» Document segment:
So, the morality part of my question is to my sense of purpose. I need a strong sense of purpose for being here on the planet in this life. The locality part is why am I here, in NYC? I think I’ve started to find more answers to this question.
When I first made this move, all I wanted was appreciation, engagement and money in a job. [Things lacking in my job of the past five years.] I pursued word processing, because I am good at it, and I thought it paid well. And it does, relatively speaking, but not as well as it used to. And the passive aggression is high there. I started really examining what else I enjoyed doing, and a lot of it came down to two things: learning and being appreciated. I have held on to the contract job, even though it pays the least of my three jobs right now, because they appreciate me, and I learn something new about different industries with each project I start. I also like the autonomy, so long as I come in and do the work, they don’t really care what hours I start or finish.
For the past several weeks I have been questioning my ambition. If my purpose is not theatre, then what should I focus on? Breaking down what “brings me joy”, I realized that I like the feeling of using the most of my skills. My brain, creativity, writing, etc. Where I am appreciated, something I can grow in, and something that pays — or will pay — well. And, ta-da! This week I accepted a job as a Technical Writer.

» Data records:
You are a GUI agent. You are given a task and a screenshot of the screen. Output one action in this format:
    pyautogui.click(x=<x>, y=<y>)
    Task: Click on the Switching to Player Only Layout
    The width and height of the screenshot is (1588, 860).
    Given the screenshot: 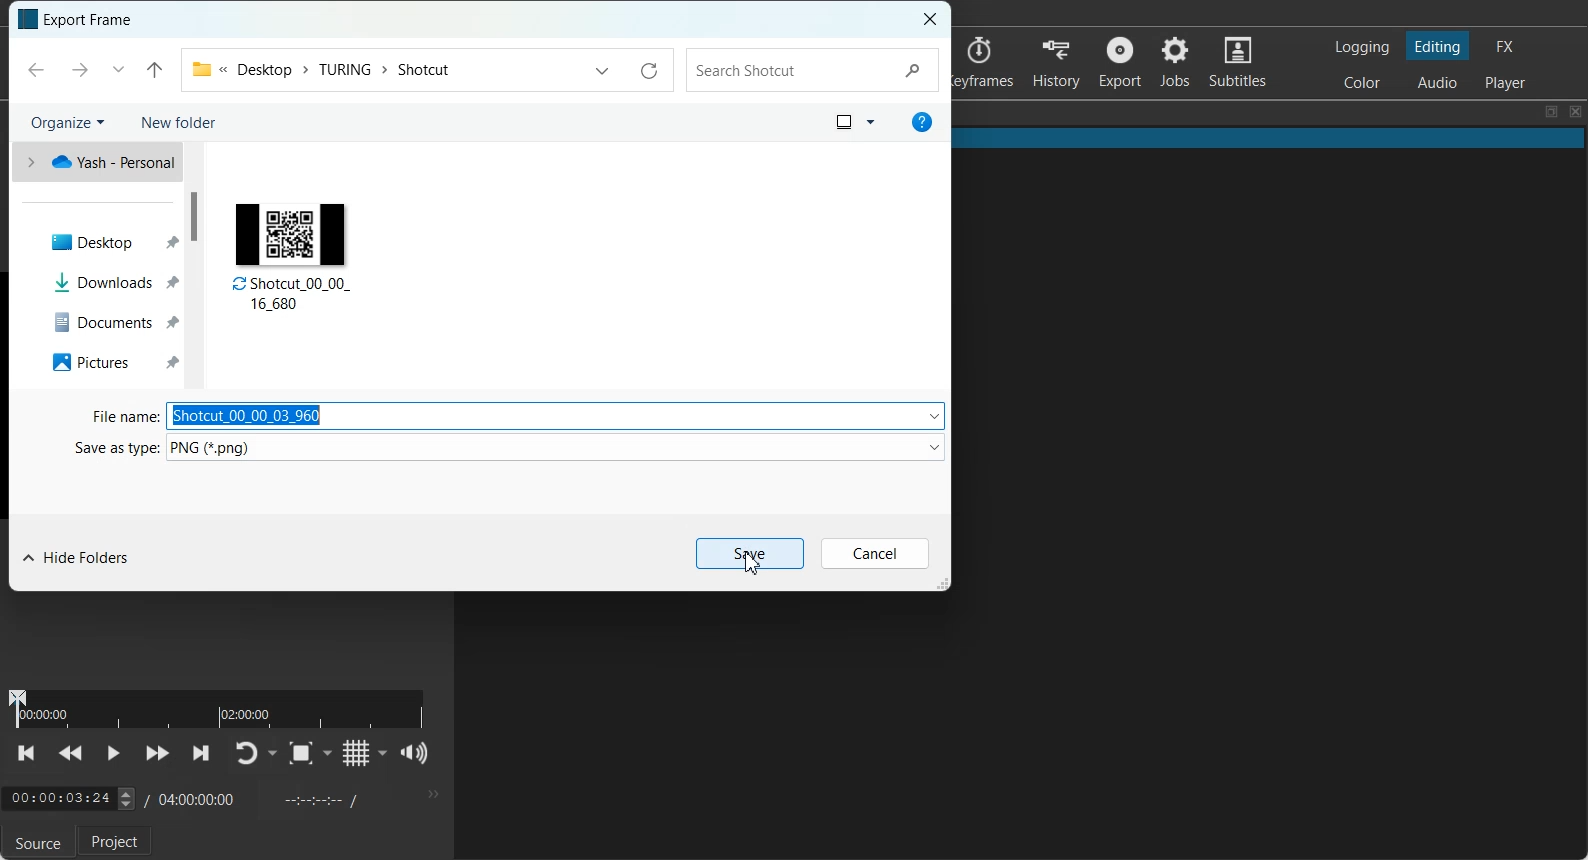 What is the action you would take?
    pyautogui.click(x=1508, y=82)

» Written exercise A:
Answer these questions using the passage on purpose and work:
(i) What three things did the writer want from a job when first making the move?
(ii) Why has the writer kept the contract job even though it pays the least?
(iii) What job did the writer accept this week?
» Written exercise B: Write the next part of the passage on purpose and work, picking up after its final sentence.
The entries come from a source unrelated to the passage on purpose and work.

» Written answer A:
(i) Appreciation, engagement and money.
(ii) Because the people there appreciate the writer, and each new project teaches something about a different industry.
(iii) A job as a Technical Writer.

» Written answer B:
It happened fast. Since taking the weekend graveyard job I continued to look for work to supplement my income. Niaz kept calling with temp jobs, but I turned them down because between the 24-hour weekend WP job, and the contract job I have been working well over 40 hours a week. Also, I am not spontaneous enough to continuously agree to go to a job in the evening on short notice. And then the contract job stopped. It happened suddenly. I thought we were going through the week and on Wednesday we were told to go home once we’d finished what we were working on. The first week that happened I was fine with it because I had meant to ask for a day off on Friday and I was nervous they wouldn’t be pleased. I got called back to work the following Tuesday, thinking it would be for two weeks, but suddenly that job was over on Wednesday again. So, two days of work that week. Then almost an entire week off until this past Friday.
Of course, this is exactly why I took the weekend job in the first place, for stability when this happened. And I had just started thinking that I didn’t need any more than these two positions because I had been settling into a routine. But with routine my sense of purpose started nudging me, and I began to wonder about what I was doing. Did I really move to NYC to work 44+ hours a week and do nothing else except sleep? Is that all there is? (Cue song of same title stuck in the head.)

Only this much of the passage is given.